■ **TEKS**:
───

Dari data di atas, Indonesia merupakan eksportir batubara yang paling banyak berkontribusi terhadap kondisi kelebihan pasokan tersebut. Balance tersebut dihitung dari ekspor negara-negara eksportir batubara ke wilayah Atlantik (meliputi Eropa), kemudian India, kawasan Asia Tenggara, China, dan Asia Timur (terdiri dari Jepang, Korea, dan Taiwan). Permintaan dari Atlantik (umumnya Eropa Barat) mencatat pelemahan terbesar yaitu (-29 juta ton) dan juga Asia Timur (-8 juta ton), sementara surplus tercatat di India (+12 juta), Asia Tenggara (+19 juta ton) dan China (+18 juta ton).

Untuk proyeksi di tahun 2020, balance permintaan dan penawaran secara keseluruhan (overall) diperkirakan minus (-6 juta ton) dengan supply dari US diproyeksikan berkurang atau minus (-9 juta ton). Sementara itu, balance supply dan demand di China diperkirakan (-5 juta ton). Pasokan dari Indonesia ke China diperkirakan minus (-13 juta ton). Sedangkan ke Asia Tenggara (+7 juta ton) yang diperkirakan peningkatan demand dari Vietnam. Adapun pasokan ke India (+2 juta ton) serta ke Asia Timur (Jepang, Taiwan, Korea) diproyeksikan surplus (+5 juta ton).

───

■ **BAHAN SUMBER**:

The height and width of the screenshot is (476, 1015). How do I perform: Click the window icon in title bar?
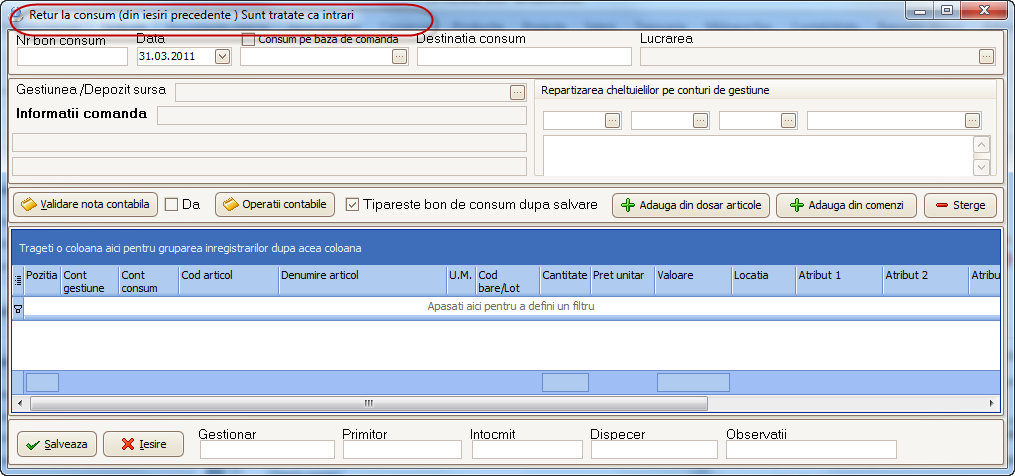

───

■ **LATIHAN SINGKAT**:
Lanjutkan teks tentang neraca pasokan dan permintaan batubara mulai dari kalimat terakhirnya. Bahan tersebut sama sekali tidak dipakai di sini.

■ **JAWABAN TUGAS**:
Paparan kedua dari Sunao Nakamura (Managing Executive Officer JERA)Jepang dengan topik “Japanese Power: projecting thermal coal demand”. Sementara trend global terhadap dekarbonisasi semakin meningkat, PLTU batubara tetap diposisikan sebagai salah satu sumber tenaga listrik utama di Jepang. Eenergy mix di Jepang hingga tahun 2030 diperkirakan peran batubara akan semakin berkurang secara bertahap, yaitu tahun 2010 sebesar 28 persen, tahun 2016 sebesar 33 persen dan di 2030 sebesar 26 persen. Di tahun 2030 tersebut, batubara diperkirakan perannya sedikit dibawah LNG 27 persen, tetapi lebih besar dibanding nuklir (20-22 persen) dan porsi renewable 22-24 persen. Sehingga berdasarkan proyeksi pemerintah Jepang tersebut, JERA yakin bahwa batubara akan tetap menjadi sumber bahan bakar utama di Jepang.

JERA sendiri dalam membeli batubara melakukan diversifikasi pasar. JERA di 2018 mengimpor dari Indonesia sekitar 23 persen batubara (atau 4,9 juta ton), sedangkan Australia 51 persen, Rusia 5% dan Amerika Serikat 21%. Porsi impor batubara dari Indonesia di tahun 2018 tersebut berkurang dibanding sebelumnya di 2016 sekitar 31 persen atau sekitar 6.7 juta ton Sedangkan impor JERA dari Australia mencakup 60% dari total impor perusahaan energi Jepang tersebut. Adapun di 2019, JERA meningkatkan pembelian batubara dari USA dan Rusia.

Lachlan Shaw (Director, Head of Commodity Research – National Australia Bank) yang menyampaikan paparan terkait dengan akses pendanaan terhadap proyek-proyek berkaitan dan industri batubara.  Mengenai akses kepada pendanaan, saat ini pendanaan meliputi proyek-proyke dalam tahap konstruksi dan mendekat konstruksi. Pendanaan kedepan akan mencakup proyek-proyek pengembangan yang advance. Sebagian besar pembiayaan (financing) disediakan oleh pihak China, Korea Selatan dan Jepang dimana sumber-sumber pendanaan tersebut berasal dari government financing agencies, bank ekspor-imipor atau bank-bank komersial besar. Pengembangan PLTU batubara sangat dinamis di wilayah Asia Tenggara, kemudian Afrika, Timur Tengah dan Asia Tengah.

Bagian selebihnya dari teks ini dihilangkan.